The problem >> Update the items from the line with "This screenshot has height=384, width=500." up to and including the line with "coord(1309,467)": write those lines out again with "tweet" changed to "post" and everything else left as it is.

Exercise materials >>
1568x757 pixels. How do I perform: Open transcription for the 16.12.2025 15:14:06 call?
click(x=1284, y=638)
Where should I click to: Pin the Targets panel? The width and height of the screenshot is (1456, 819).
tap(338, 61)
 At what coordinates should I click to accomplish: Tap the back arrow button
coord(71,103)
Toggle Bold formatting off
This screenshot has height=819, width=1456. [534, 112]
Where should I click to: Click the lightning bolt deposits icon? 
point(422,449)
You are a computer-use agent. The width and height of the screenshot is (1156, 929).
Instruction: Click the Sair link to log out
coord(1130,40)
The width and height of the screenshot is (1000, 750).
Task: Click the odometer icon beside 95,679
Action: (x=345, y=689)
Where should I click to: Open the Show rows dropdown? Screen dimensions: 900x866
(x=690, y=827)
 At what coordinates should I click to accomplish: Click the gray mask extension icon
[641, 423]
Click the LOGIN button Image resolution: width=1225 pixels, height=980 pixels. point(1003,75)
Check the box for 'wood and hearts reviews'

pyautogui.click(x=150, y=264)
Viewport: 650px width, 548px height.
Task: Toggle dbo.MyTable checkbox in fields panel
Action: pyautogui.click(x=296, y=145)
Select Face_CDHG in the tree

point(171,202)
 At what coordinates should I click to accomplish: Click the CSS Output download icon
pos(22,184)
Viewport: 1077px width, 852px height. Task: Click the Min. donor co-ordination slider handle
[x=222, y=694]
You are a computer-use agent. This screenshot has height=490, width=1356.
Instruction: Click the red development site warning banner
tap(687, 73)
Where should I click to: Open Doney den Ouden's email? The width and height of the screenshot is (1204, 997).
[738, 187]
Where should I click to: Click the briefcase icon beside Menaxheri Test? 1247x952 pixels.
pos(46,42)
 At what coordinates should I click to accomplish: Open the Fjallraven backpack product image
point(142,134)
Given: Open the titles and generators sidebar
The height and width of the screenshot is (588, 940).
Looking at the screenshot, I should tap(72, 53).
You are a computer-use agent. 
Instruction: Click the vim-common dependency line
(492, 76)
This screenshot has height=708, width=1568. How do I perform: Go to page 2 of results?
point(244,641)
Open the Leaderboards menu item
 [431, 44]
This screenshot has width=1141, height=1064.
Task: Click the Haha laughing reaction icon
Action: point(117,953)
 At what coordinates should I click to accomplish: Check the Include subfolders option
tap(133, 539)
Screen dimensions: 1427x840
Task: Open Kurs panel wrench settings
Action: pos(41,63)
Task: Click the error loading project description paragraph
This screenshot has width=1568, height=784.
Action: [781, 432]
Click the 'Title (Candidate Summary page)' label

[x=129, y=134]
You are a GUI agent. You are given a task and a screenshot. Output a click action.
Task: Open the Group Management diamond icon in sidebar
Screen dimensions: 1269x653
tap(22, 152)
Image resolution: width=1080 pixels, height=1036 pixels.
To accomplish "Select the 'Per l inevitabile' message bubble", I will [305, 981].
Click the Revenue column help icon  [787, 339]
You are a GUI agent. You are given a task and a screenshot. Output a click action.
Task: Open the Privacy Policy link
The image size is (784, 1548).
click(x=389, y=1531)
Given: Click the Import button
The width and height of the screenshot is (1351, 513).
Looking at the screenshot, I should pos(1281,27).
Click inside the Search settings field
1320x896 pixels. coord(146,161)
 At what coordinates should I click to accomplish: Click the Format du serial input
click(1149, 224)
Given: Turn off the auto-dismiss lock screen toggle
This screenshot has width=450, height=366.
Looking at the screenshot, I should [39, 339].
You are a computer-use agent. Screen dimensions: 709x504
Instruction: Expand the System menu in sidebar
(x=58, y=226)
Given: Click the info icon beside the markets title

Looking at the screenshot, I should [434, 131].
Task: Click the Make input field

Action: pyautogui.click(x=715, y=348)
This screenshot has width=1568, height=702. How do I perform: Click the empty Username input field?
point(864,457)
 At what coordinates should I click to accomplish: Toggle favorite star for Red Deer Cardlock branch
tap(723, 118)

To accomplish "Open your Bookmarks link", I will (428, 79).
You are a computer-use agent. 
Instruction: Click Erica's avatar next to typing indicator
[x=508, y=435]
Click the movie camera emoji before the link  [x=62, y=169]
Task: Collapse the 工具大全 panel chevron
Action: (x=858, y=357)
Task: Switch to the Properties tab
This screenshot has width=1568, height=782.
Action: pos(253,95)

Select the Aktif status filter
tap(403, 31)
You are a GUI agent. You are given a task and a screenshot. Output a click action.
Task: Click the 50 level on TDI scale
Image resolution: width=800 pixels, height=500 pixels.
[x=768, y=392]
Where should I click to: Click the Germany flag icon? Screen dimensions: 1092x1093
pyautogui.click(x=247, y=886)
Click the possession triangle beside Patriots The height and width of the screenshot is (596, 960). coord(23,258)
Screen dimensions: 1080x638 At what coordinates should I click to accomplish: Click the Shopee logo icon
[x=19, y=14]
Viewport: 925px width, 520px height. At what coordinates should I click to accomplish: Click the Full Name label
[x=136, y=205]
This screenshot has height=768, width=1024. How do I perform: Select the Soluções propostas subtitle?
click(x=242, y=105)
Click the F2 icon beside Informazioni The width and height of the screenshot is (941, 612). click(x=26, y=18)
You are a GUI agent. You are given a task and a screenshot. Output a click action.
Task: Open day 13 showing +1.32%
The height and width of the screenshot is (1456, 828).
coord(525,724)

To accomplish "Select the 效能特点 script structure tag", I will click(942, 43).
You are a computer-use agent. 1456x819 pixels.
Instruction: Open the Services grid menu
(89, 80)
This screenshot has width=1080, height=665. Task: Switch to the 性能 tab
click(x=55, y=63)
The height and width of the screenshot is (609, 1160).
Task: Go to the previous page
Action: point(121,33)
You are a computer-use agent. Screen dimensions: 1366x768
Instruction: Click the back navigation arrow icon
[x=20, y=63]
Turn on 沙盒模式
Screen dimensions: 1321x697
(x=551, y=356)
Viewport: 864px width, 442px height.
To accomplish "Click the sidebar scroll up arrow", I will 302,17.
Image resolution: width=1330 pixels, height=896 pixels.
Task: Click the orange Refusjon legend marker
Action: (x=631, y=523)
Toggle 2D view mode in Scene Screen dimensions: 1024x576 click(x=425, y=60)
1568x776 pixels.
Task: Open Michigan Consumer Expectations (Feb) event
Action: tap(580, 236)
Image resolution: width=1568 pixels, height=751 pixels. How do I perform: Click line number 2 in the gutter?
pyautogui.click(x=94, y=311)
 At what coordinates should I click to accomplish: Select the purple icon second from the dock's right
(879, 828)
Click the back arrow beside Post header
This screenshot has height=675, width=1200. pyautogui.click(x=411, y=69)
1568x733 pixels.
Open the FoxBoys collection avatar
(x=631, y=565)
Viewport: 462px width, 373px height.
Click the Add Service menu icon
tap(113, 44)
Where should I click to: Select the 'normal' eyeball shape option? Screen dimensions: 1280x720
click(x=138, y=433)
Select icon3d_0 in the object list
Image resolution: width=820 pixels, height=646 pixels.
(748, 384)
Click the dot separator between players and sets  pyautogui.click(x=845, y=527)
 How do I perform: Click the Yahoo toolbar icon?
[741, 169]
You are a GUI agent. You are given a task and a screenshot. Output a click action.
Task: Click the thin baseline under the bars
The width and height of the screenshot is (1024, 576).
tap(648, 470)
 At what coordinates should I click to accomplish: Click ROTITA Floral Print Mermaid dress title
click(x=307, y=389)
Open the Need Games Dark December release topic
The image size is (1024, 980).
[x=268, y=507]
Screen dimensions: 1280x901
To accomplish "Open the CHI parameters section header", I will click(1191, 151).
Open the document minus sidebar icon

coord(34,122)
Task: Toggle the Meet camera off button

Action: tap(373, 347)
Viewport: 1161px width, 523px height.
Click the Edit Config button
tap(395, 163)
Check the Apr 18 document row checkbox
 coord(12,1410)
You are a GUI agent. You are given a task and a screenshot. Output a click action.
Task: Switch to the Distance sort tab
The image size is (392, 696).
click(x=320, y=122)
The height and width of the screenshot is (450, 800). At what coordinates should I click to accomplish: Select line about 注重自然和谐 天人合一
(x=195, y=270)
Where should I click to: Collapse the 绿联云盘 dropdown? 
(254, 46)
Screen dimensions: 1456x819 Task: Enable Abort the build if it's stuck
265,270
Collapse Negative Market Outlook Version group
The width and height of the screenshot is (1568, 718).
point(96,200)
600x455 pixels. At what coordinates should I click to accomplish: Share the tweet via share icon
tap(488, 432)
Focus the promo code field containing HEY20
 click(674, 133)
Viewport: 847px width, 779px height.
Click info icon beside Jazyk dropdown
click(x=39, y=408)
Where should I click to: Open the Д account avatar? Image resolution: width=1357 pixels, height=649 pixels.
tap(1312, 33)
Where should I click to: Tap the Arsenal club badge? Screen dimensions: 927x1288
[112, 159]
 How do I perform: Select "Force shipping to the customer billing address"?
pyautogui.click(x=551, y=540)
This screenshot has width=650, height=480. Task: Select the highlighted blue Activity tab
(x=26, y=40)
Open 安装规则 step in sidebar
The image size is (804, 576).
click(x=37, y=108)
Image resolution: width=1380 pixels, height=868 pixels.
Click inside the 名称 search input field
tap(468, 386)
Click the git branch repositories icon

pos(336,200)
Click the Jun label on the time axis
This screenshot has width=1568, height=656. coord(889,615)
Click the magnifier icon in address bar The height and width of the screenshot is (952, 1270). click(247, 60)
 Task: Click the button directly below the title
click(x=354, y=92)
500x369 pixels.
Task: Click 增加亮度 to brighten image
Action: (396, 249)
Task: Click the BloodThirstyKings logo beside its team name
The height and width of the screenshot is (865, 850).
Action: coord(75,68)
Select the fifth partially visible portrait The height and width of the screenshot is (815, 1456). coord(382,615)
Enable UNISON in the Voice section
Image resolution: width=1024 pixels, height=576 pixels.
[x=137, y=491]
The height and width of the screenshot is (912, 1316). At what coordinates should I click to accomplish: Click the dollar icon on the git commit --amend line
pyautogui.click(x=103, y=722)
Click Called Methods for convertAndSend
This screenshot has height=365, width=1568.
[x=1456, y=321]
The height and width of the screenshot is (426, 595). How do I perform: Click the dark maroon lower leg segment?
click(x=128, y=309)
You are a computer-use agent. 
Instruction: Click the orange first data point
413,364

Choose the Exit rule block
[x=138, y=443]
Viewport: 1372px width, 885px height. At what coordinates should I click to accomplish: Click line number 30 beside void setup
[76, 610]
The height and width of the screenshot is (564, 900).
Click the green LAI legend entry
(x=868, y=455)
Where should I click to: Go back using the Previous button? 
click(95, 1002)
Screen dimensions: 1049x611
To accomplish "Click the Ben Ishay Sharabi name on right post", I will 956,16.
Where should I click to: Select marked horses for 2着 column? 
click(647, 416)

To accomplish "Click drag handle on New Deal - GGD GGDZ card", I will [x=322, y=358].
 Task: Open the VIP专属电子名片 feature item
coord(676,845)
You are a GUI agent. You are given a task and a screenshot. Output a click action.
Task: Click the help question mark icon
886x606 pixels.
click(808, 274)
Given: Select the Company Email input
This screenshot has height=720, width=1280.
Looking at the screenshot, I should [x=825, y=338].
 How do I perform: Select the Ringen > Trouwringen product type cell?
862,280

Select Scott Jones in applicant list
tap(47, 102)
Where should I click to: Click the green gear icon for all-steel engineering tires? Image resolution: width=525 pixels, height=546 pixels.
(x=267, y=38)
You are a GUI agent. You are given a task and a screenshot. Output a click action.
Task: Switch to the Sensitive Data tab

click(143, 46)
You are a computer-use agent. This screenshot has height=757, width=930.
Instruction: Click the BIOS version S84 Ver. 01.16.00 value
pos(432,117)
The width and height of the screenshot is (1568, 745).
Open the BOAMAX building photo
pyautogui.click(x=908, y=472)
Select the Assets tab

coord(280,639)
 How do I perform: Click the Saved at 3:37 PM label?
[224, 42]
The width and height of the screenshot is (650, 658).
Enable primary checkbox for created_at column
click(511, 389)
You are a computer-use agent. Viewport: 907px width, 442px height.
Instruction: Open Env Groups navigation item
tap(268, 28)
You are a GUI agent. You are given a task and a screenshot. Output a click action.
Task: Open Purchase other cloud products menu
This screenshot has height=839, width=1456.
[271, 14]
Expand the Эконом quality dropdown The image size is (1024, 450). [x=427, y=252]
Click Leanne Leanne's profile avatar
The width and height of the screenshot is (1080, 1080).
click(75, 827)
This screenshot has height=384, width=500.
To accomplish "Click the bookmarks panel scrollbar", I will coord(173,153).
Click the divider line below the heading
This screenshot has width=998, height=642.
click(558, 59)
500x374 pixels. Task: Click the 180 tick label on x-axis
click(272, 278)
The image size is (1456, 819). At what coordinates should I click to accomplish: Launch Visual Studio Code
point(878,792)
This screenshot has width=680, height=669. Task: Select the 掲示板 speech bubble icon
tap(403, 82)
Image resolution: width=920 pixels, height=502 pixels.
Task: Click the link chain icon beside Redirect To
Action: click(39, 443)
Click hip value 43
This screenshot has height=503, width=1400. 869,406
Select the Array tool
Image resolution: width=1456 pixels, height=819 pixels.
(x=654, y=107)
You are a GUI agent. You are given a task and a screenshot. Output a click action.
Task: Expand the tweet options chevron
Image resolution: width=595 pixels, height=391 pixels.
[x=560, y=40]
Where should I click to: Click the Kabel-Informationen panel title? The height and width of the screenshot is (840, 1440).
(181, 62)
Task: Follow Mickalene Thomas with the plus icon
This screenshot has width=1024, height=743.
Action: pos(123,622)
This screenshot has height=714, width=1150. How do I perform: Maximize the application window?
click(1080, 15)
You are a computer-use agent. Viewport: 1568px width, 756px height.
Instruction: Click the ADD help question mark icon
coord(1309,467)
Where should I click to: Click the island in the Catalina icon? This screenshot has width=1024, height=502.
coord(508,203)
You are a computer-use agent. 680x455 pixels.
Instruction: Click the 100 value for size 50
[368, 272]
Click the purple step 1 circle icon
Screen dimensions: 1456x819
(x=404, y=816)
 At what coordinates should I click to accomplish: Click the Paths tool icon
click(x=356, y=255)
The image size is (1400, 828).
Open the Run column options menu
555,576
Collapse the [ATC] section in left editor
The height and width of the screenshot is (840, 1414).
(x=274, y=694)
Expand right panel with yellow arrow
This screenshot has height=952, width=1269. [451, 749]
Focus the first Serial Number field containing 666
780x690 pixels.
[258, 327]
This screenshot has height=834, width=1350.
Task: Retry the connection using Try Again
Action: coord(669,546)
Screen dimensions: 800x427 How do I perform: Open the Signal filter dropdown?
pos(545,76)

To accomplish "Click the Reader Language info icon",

Answer in full >>
This screenshot has height=384, width=500.
To accomplish "Click the bookmarks panel scrollbar", I will coord(173,153).
Click the divider line below the heading
This screenshot has width=998, height=642.
click(558, 59)
500x374 pixels. Task: Click the 180 tick label on x-axis
click(272, 278)
The image size is (1456, 819). At what coordinates should I click to accomplish: Launch Visual Studio Code
point(878,792)
This screenshot has width=680, height=669. Task: Select the 掲示板 speech bubble icon
tap(403, 82)
Image resolution: width=920 pixels, height=502 pixels.
Task: Click the link chain icon beside Redirect To
Action: click(39, 443)
Click hip value 43
This screenshot has height=503, width=1400. 869,406
Select the Array tool
Image resolution: width=1456 pixels, height=819 pixels.
(x=654, y=107)
You are a GUI agent. You are given a task and a screenshot. Output a click action.
Task: Expand the post options chevron
Image resolution: width=595 pixels, height=391 pixels.
[x=560, y=40]
Where should I click to: Click the Kabel-Informationen panel title? The height and width of the screenshot is (840, 1440).
(181, 62)
Task: Follow Mickalene Thomas with the plus icon
This screenshot has width=1024, height=743.
Action: pos(123,622)
This screenshot has height=714, width=1150. How do I perform: Maximize the application window?
click(1080, 15)
You are a computer-use agent. Viewport: 1568px width, 756px height.
Instruction: Click the ADD help question mark icon
coord(1309,467)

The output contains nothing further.